It’s October, and Breast Cancer Awareness Month. And as a survivor, I have a lot to say about it.
I was in my thirties when I realized I was genetically disposed to this disease. My mother had it, and she had taken massive hormones to give birth to me. At 33, I asked my doctor for a mammogram, but I was told: I wasn’t old enough—not just for the x-ray, not to get Breast Cancer.
The doctor told me to palpate my breasts every month instead to find any unwanted visitors in them. (Rough translation: I had to rub my hand in circles over my breast with one arm over my head).
It was too scary. I went back to the doctor and every three months, he did the heavy lifting for me.
One day, with his hand on my right breast, he said: “Oh.” Terror. That’s the word that will cover the rest of this. That’s immediately what I felt.
Terror: A needle biopsy that found a benign cyst on top of a malignancy. I told myself the cyst had come to help me—after all, it was what the doctor noticed while the tumor was too small, but young like me, and in good shape.
Terror: One scan before surgery. I tried to talk to the nurses so they would tell me that I was okay. They can’t do that.
Terror: The biopsy results. Setting up surgery and radiation. Being in my thirties and thankful that there was no chemo.

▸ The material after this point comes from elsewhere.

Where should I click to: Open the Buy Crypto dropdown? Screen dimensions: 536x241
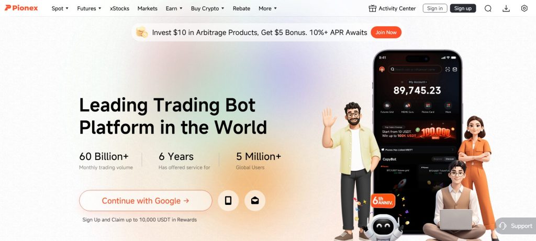[x=207, y=8]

Terror: A new chemo is developed that’s not yet FDA approved but looks like a sure fire cure, which sounds so sweet compared to “remission.”

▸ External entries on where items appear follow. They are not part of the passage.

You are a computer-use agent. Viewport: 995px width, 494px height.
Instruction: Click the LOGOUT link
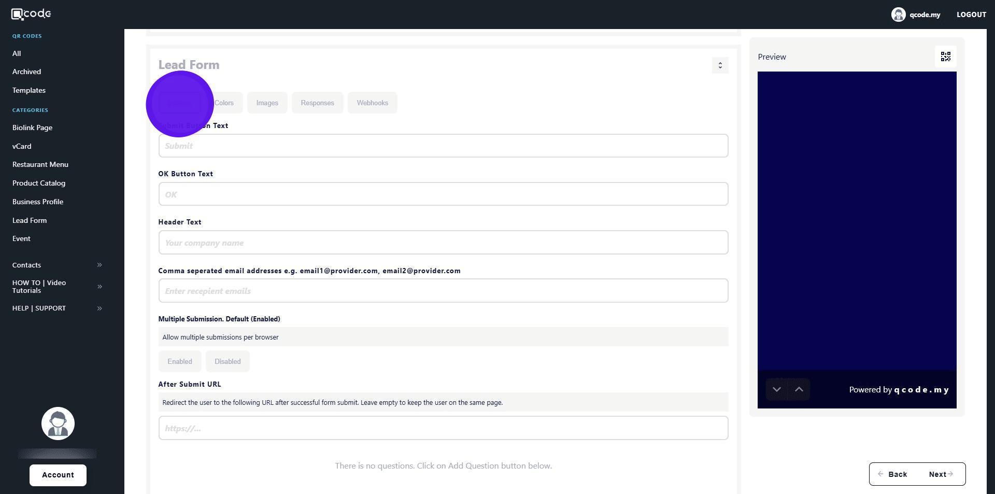click(971, 15)
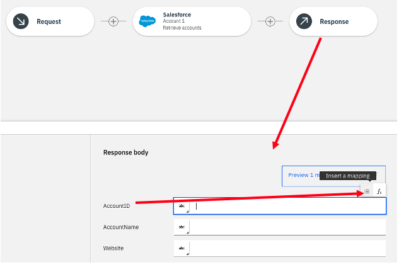Click the Response body heading

125,152
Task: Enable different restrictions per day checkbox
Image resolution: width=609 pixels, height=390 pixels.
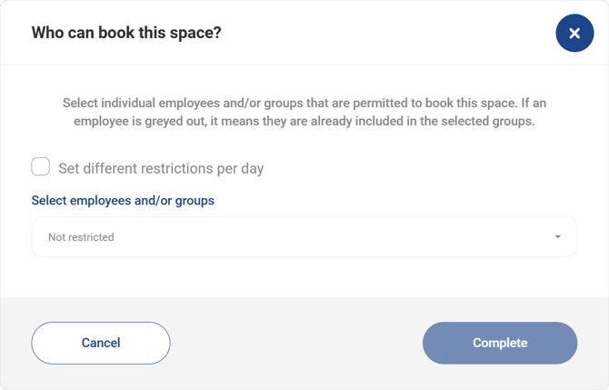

Terror: Things did not go as well for two of my girlfriends, Bessie and Sigrid, who were diagnosed when I was. Neither of them would survive.
When I lost them, terror turned to something I cannot describe—but trust me, terror was better. I went to the funerals. I found a way to cry for them every day. But I was lost. The world felt like the wrong planet for me. Then a friend suggested I go to a Writer’s Bootcamp that changed my life.
I starting writing about the terror and worse. I wrote a piece, “Life and Death: The Vaudeville Show,” for my class. Los Angeles Theater Center (LATC) went on to produce it. We had a full band, and two characters, you can guess who they were—and we toured Cuba as part of an event dedicated to stories of death, where the audiences stood and hollered after every performance. The stage had open flames at the edge instead of lights. I wondered if the cheering was because I had not caught fire during “Live and Let Live” my solo in the show.
On the flight home, I envisioned a musical about women who had died of breast cancer and were sent to a nightclub in the sky. “club termina” was my chance to honor Sigrid and Bessie with characters who performed their stories. The piece was full of humor, dotted with bawdy musical numbers. There’s no other way to get through it, in my mind. But still every night, somebody left the theatre barely containing their sobs as they ran out.
Before that diagnosis, before the terror, before what was worse, I thought I wanted to be an actress. I had come to Los Angeles to find my way to the stage, to the screen—but then cancer showed me the power of shared stories, the power of what I had survived, the power of talking about something so many of us struggle with in silence.
My diagnosis spun my entire life around. And “club termina” led me to all that came next—to co-founding a theatre company and writing and producing plays that expanded the canon of stories that women could see, hear, and tell; to feminist documentaries and essays and webseries; to The Road Not Taken, and to learning to walk it in my own life.
I have been telling stories—the stories I lived and the stories I longed for—ever since. Because life is too short not to.